The kidnappings at Chibok, in northern Nigeria, are difficult to recount; it is a story of hiding, and not of telling. The initial subterfuge of Nigerian military officials, the unknown identities of the Chibok girls’ captors, the perpetual two-step of government diplomacy with Boko Haram, the girls’ captors–as weeks pass, with most of the Chibok girls no closer to home, these obfuscations appear more common than transparency. When–if–the girls return, they will bring many stories to narrate; likely, many fewer will be heard.

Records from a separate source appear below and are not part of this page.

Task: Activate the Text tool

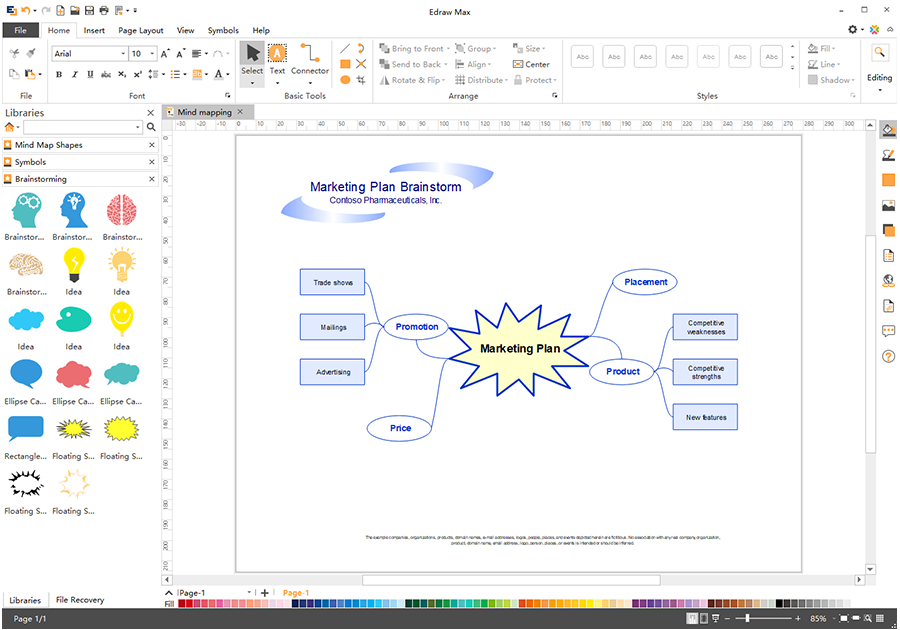Action: (277, 59)
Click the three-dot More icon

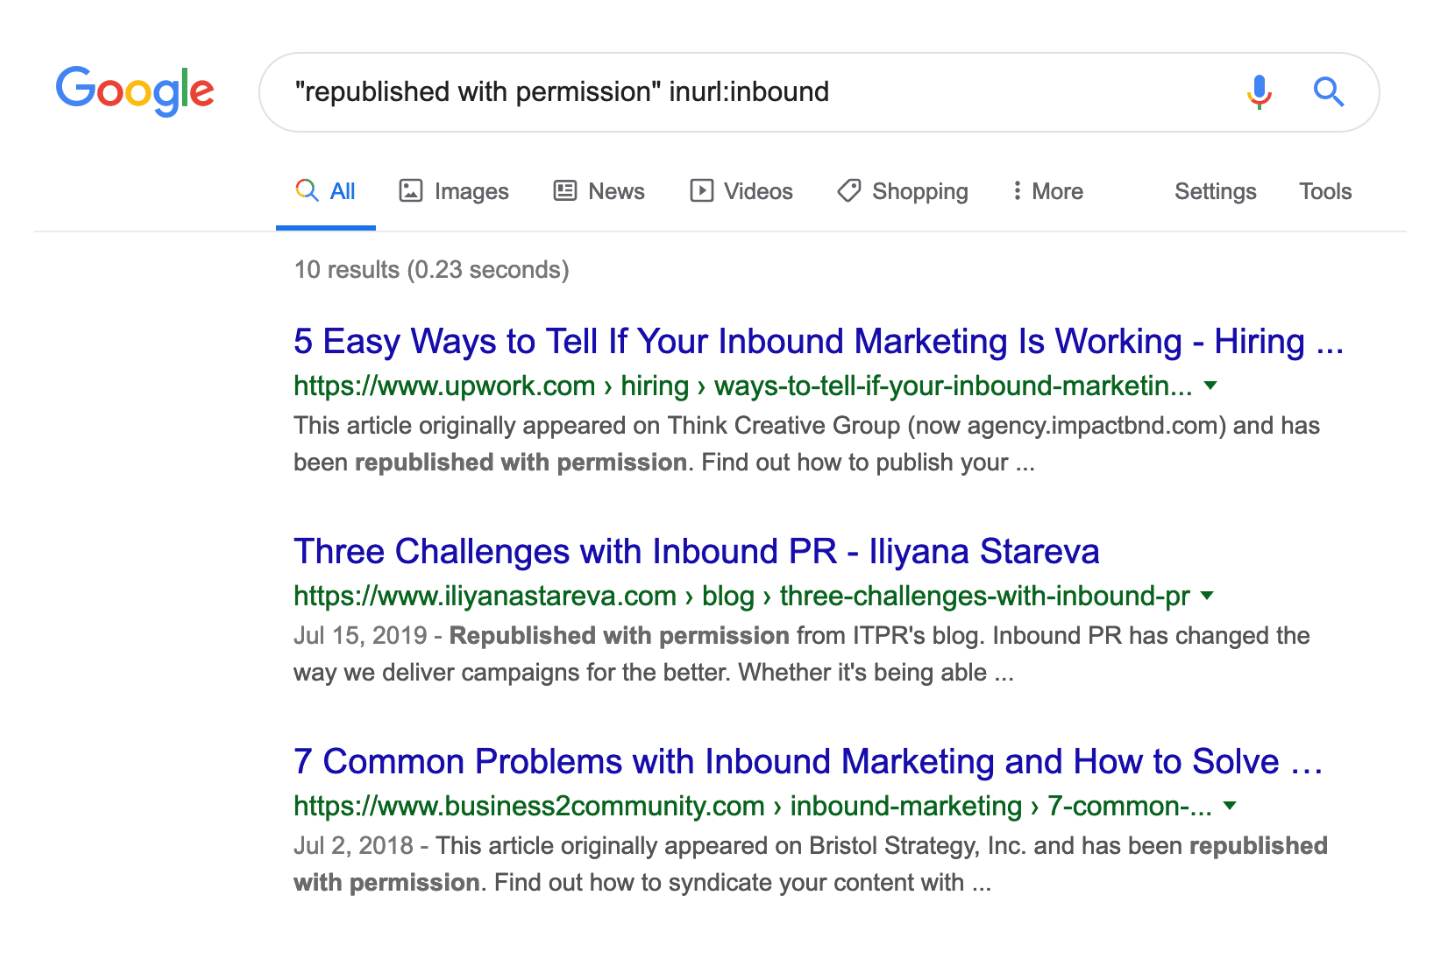[x=1017, y=191]
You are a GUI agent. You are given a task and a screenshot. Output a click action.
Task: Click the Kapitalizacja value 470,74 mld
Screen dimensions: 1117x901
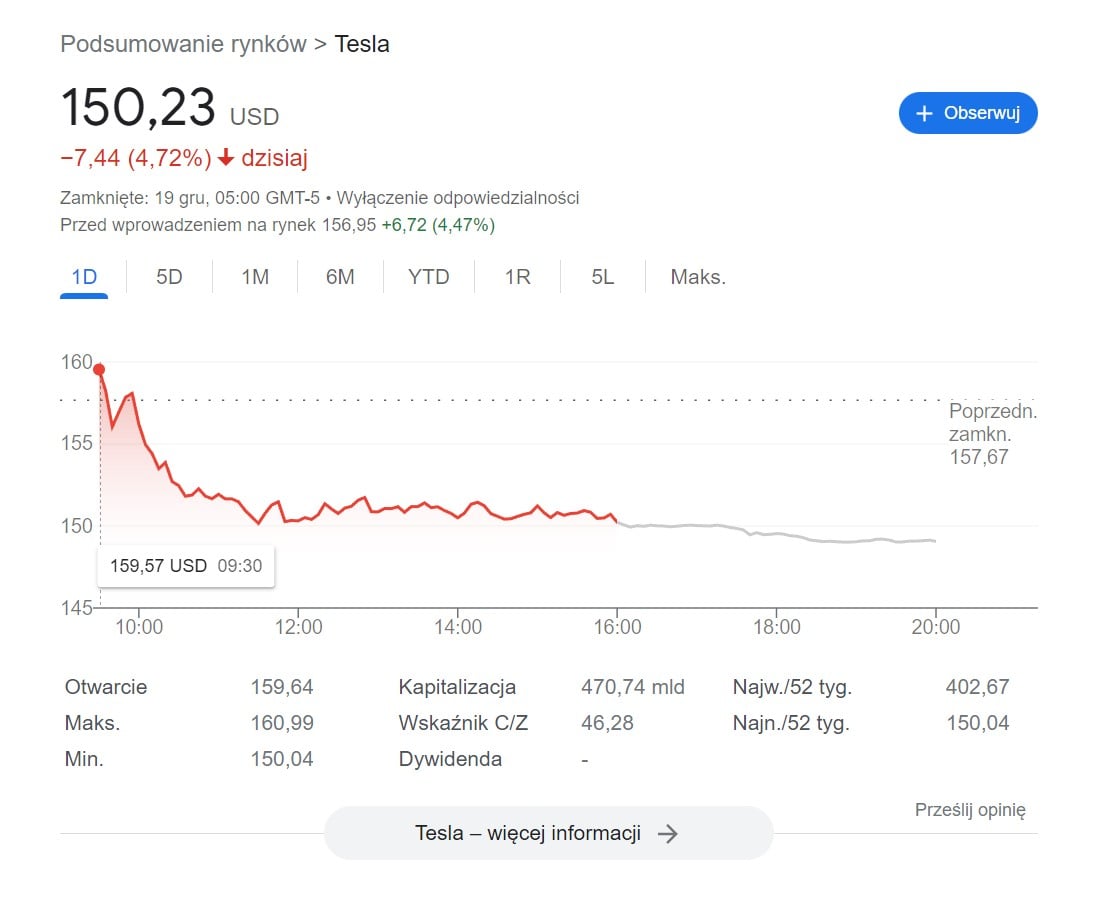click(x=632, y=687)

It is unexpected, then, that we might view the events at Chibok as a positive case of early warning. Not prevention, of course; the girls’ eventual abduction suggests as much. Still, the essence of effective warning–the continuous, accessible flow of accurate information to Chibok’s vulnerable civilians–was apparent in the hours prior to Boko Haram’s violent swarm. A rare wealth of reporting describes the kidnappings’ preceding events. At approximately 9:30 pm, on April 14, the chairman of the Chibok school’s Parent Teacher Association contacted the town’s designated military commander to warn of an impending attack, according to a Reuters investigation. An earlier report by Amnesty International places an even earlier time-stamp–7:00 pm–on the military’s knowledge of the town’s imminent danger. According to the Amnesty report, the first to learn of Boko Haram’s plans was a group of community militiamen in Gagilam, near Chibok, who communicated the warning via phone to Chibok officials. Local security officials paid the warnings little heed, likely because of widespread fear among appointed military units. Many fled to the nearby mountainside; the Chibok girls were taken.

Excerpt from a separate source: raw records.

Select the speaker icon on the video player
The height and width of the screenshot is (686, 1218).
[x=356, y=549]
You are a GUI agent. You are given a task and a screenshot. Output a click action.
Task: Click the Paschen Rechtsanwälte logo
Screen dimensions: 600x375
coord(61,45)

We can speculate about possible reasons why Chibok’s warnings worked, prior to the abject failure of the Nigerian state’s local security forces. The first appears to be the now-robust growth of community militias in Borno state and its surrounding regions. These groups, sometimes referred to as “vigilantes” or the “civilian JTF” (Joint Task Force, the Nigerian military moniker for an ad-hoc domestic operation) are a form of “hybrid governance.” The militias fill gaps in the services of the Nigerian state–in this case, for better and worse, violence–but reject formal incorporation by state authorities. Their efforts to gather and distribute information about Boko Haram’s civilian violence have apparently become more sophisticated, especially in areas of greatest need. The militias are a human infrastructure; as their networks strengthen, their ability to warn vulnerable civilians multiplies.
The second feature may be unique to Chibok. The site from which the girls were abducted was a boarding school, which hosted students and, sometimes, parents from across northeastern Nigeria. Chibok is a node–there, the flow of information is a bidirectional event. Civilians who received warnings from Gagilam, the neighboring town, passed that information as far as Maiduguri, the capital city of Borno state. In warning, networks matter, and Chibok’s–rather, its civilians’–was expansive.
Where warning is concerned, the circumstances are rarely as favorable as Chibok’s were. That local communities are an event’s first responders is a well-worn adage of early warning; still, the internal and external strength of these communities’ networks often vary. Where existing networks lag, international assistance may be useful. Global NGOs–Invisible Children, in LRA-affected communities in Central Africa, the Free Burma Rangers, in Burma’s Karen state, and the Friends Committee on National Legislation and Peace Direct, in Burundi–have developed extensive programs to strengthen information networks to vulnerable civilians in conflict zones. These are long-term initiatives, with long-term dividends. A short-term gap remains: among civilians who weather the immediate consequences of mass violence, but who lack a warning infrastructure like Chibok’s, where can local and global actors contribute?